# Gradient boosting - handwritten number image recognition

## Import required libraries

In [92]:
import numpy as np
import pandas as pd
from sklearn.datasets import load_digits
from sklearn.model_selection import cross_val_score, GridSearchCV, train_test_split
from sklearn.ensemble import AdaBoostClassifier, GradientBoostingClassifier
from sklearn.metrics import confusion_matrix, accuracy_score
from xgboost import XGBClassifier

## Importing the data

In [93]:
digits = load_digits()
X = digits.data
y = digits.target

## Fitting and evaluating the model - Gradient boosting classifier

For this model, we will be using the Gradient Boosting classifier, this is a supervised learning model that belongs to a family of emsemble methods. First, we need a loss function to minimize, the specific function depends on the task, whether it is a classification or regression problem. It may also depends on whether it is a binary or multiclass classification problem. 

Gradient Boosting works by using a weak learner (decision tree in our example) as a base model. In an additive process, each step adds another base model to the ensemble, in which a gradient descent procedure is used to minimize the loss. 
This process continues until the model reaches an acceptable level or no longer improves on a validation dataset.

In [119]:
gb = GradientBoostingClassifier(max_features="sqrt", random_state=12)

The code above creates a class instance of the Gradient Boosting classifier, with the parameter `random_state` ensuring that the output is reproducible rather than a random outcome each time the code is run.

In [120]:
param_grid = {
    'learning_rate': [0.05, 0.1, 0.15, 0.2],
    'n_estimators': [40, 60, 80, 100],
    'subsample': [0.6, 0.8, 1.0],
    'min_samples_split': [20, 40, 60, 80, 100], np.linspace(20, 100, 4)
    'max_depth': [3, 4, 5],
    
}

The `param_grid` is the values of the different parameters that we test for in the cross-validation.

In [121]:
grid_search = GridSearchCV(estimator=gb, param_grid=param_grid, n_jobs=-1, cv=3, scoring='accuracy', verbose=1)
grid_search.fit(X, y)

Fitting 3 folds for each of 720 candidates, totalling 2160 fits


The `GridSearchCV` is a class which performs a search of the different hyperparameter space of an estimator to determine which is the best fit. In this case, we have 720 candidates and the model will assess the performance of each model across 3 different folds of the data.

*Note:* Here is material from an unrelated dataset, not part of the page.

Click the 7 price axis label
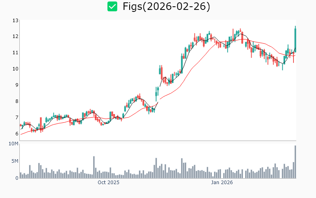Image resolution: width=316 pixels, height=198 pixels. pos(17,118)
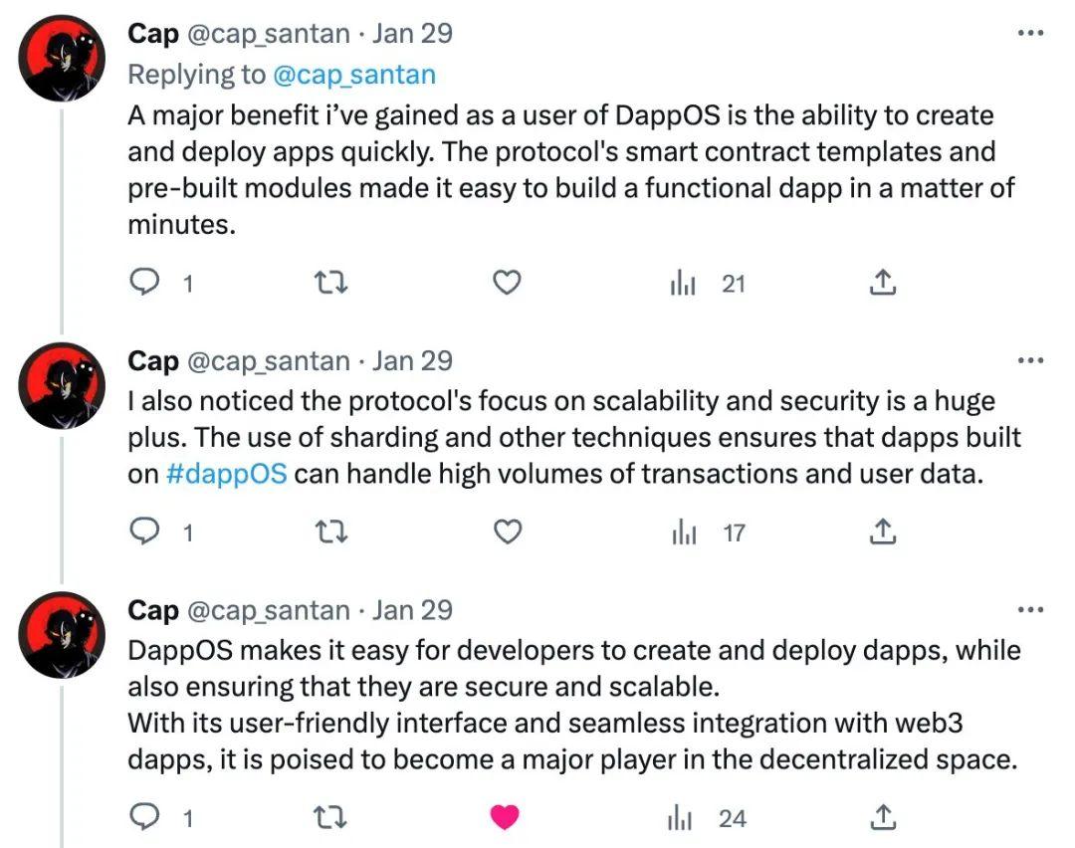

We specify six different parameters in our class instance, four of which refer directly to the grid search, which are:
* `cv` specifies the number of folds to be used in KFold cross validation.
* `param_grid` is a dictionary of the different hyperparameters and values the class will iterate over and test for in our grid search, in this case it is pre-determined values in our `param_grid` above.
* `estimator` is the machine learning estimator we want to optimize the use of in the model. In this example, we use the `gb` class instance, but throughout this notebook we will adapt this to use different models.
* `scoring` is the metric we use to evaluate the performance of each model fit, in this case we use the `accuracy` metric.

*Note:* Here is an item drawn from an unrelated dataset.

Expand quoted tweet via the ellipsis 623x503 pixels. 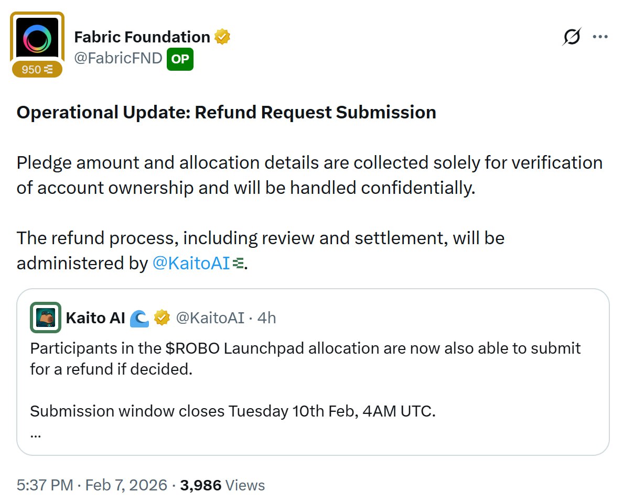[x=36, y=434]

The last two parameters are to do with the configuration and computation aspects of the grid search:
* `verbose` is a parameter used to determine how much information is provided about the progress of the code. By opting for a value of one, we receive details regarding the number of candidates, folds and total number of fits. This number can be increased to provide more insights, such as notifications on each run completion, the runtime and a model score.
* `n_jobs` specifies the number of processors to use in the computation,  a `-1` value uses all of the available processors.

In [122]:
print(f"Best n_estimators: {grid_search.best_params_['n_estimators']}")
print(f"Best learning_rate: {grid_search.best_params_['learning_rate']}")
print(f"Best subsample: {grid_search.best_params_['subsample']}")
print(f"Best min_samples_split: {grid_search.best_params_['min_samples_split']}")
print(f"Best max_depth: {grid_search.best_params_['max_depth']}")
print(f"Best accuracy score: {round(grid_search.best_score_, 5) * 100}%")

Best n_estimators: 100
Best learning_rate: 0.2
Best subsample: 0.6
Best min_samples_split: 20
Best max_depth: 5
Best accuracy score: 95.326%


## Fitting and evaluating the model - AdaBoost

AdaBoost, also known as Adaptive Boosting, is a type of gradient boosting algorithm. It differs from gradient boosting in a few ways, it is the first algorithm to use a specific loss function called the Exponential Loss function. With this function, unlike traditional gradient boosting, it will amplify any penalties for instances which are further away from the decision boundary. This can make the algorithm sensitive to outliers. 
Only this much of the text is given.